■ **WHAT YOU SHOULD DO**: Search the listing below for the line containing "Instruction: Click the Undo toolbar button". From there through the line containing "This screenshot has height=896, width=1329.", transcribe every line exactly, both ends included.
□ □ □
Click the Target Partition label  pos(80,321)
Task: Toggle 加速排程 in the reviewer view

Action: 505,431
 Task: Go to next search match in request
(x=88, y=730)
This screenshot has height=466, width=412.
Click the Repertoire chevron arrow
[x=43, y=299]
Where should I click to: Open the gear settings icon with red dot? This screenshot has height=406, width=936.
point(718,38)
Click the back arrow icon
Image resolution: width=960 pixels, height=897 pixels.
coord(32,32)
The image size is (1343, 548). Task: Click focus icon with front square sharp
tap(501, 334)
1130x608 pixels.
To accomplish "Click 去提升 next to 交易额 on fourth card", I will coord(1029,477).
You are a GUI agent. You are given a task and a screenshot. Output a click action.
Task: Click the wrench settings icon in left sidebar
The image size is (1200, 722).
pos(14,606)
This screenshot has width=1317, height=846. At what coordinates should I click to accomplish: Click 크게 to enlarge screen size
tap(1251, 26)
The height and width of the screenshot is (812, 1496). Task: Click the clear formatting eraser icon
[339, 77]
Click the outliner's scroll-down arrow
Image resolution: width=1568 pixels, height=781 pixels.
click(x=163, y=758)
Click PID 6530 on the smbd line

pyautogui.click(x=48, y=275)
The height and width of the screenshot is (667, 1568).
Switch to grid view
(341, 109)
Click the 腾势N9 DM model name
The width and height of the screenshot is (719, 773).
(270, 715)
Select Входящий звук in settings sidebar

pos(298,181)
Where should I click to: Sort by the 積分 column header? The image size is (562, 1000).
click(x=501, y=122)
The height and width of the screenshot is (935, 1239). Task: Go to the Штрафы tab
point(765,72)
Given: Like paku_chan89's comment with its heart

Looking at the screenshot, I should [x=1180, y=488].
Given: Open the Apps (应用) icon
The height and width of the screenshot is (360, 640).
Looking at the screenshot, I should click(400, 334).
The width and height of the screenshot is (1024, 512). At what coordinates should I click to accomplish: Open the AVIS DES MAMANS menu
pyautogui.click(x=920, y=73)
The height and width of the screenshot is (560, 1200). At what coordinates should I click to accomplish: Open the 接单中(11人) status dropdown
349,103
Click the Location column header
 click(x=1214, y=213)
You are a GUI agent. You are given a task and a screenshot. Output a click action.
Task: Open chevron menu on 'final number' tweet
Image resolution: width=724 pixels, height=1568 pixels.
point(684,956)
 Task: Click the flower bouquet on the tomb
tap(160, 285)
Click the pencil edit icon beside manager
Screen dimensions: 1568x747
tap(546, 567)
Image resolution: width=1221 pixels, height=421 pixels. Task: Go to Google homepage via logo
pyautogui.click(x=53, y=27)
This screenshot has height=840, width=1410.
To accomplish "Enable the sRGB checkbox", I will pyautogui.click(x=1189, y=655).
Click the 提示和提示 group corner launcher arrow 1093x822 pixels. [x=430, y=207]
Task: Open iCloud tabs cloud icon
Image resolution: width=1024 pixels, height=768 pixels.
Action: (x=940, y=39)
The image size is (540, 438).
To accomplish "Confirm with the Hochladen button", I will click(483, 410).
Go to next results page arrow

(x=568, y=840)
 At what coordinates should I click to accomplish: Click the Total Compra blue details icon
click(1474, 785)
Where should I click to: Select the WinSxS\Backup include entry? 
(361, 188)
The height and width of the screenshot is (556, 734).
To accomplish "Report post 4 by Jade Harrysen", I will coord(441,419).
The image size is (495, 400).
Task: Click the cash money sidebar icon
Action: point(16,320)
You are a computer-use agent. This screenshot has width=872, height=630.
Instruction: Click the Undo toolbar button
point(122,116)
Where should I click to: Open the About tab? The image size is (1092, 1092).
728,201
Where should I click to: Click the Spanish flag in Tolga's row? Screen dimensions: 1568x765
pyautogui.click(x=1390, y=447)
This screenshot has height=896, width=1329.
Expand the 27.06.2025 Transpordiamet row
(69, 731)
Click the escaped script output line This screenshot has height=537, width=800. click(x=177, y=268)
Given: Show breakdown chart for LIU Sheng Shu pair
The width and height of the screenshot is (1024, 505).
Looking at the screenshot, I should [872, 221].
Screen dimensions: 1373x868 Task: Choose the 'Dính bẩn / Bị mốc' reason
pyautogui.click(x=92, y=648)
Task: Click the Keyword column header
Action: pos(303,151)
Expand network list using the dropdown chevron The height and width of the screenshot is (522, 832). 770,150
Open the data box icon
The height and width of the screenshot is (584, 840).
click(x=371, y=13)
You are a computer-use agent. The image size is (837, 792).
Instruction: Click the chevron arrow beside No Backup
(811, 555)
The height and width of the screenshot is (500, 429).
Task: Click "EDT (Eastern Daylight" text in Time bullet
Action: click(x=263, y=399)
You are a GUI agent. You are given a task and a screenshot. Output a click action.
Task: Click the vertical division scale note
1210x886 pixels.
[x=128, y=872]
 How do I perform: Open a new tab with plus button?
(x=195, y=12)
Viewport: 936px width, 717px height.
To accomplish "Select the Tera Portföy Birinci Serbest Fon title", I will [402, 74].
□ □ □
■ **YOUR SOLUTION**:
Instruction: Click the Undo toolbar button
point(122,116)
Where should I click to: Open the About tab? The image size is (1092, 1092).
728,201
Where should I click to: Click the Spanish flag in Tolga's row? Screen dimensions: 1568x765
pyautogui.click(x=1390, y=447)
This screenshot has height=896, width=1329.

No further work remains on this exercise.